_Extrait du texte:_
###
Monde
Contre-histoire de la “guerre froide”
Bruno Guigue
Samedi 9 septembre 2018
De l’Ukraine à
l’affaire Russiagate, l’actualité offre sa ration
quotidienne de ce qu’il faut bien
appeler la nouvelle « guerre froide ».
Comme au bon vieux temps, le monde est
divisé entre les bons et les méchants,
et on subit une avalanche
impressionnante de propagande. Ce n’est
pas nouveau. Pour accréditer une menace
soviétique suspendue comme l’épée de
Damoclès au-dessus des démocraties
occidentales, on prétendit à plusieurs
reprises, jusque dans les années 80, que
l’arsenal militaire de l’URSS était
nettement supérieur à celui des USA. Or
c’était complètement faux. « Pendant
toute cette période, note Noam Chomsky,
de grands efforts ont été déployés pour
présenter l’Union soviétique plus forte
qu’elle ne l’était réellement, et prête
à tout écraser. Le document le plus
important de la guerre froide, le NSC 68
d’avril 1950, cherchait à dissimuler la
faiblesse soviétique que l’analyse ne
manquait pas de révéler, de façon à
donner l’image voulue de l’État
esclavagiste qui poursuivait
implacablement le contrôle absolu du
monde entier » (“L’an 501, La conquête
continue”, EPO, 1994).
###
_Consigne 1:_ Traduisez en anglais cette phrase de l’extrait sur la guerre froide : « Comme au bon vieux temps, le monde est divisé entre les bons et les méchants, et on subit une avalanche impressionnante de propagande. »
_Consigne 2:_ D’après l’extrait sur la guerre froide, de quel mois et de quelle année date le document NSC 68 ?

_Données enregistrées:_
###
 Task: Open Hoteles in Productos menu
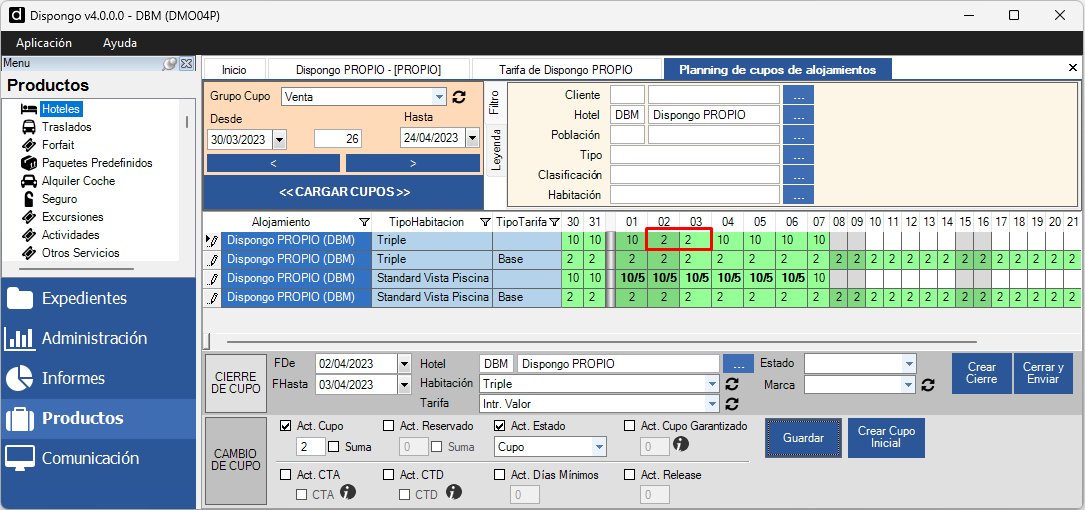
###
_Réponse 1:_ As in the good old days, the world is divided between the good guys and the bad guys, and we are subjected to an impressive avalanche of propaganda.

_Réponse 2:_ D’avril 1950.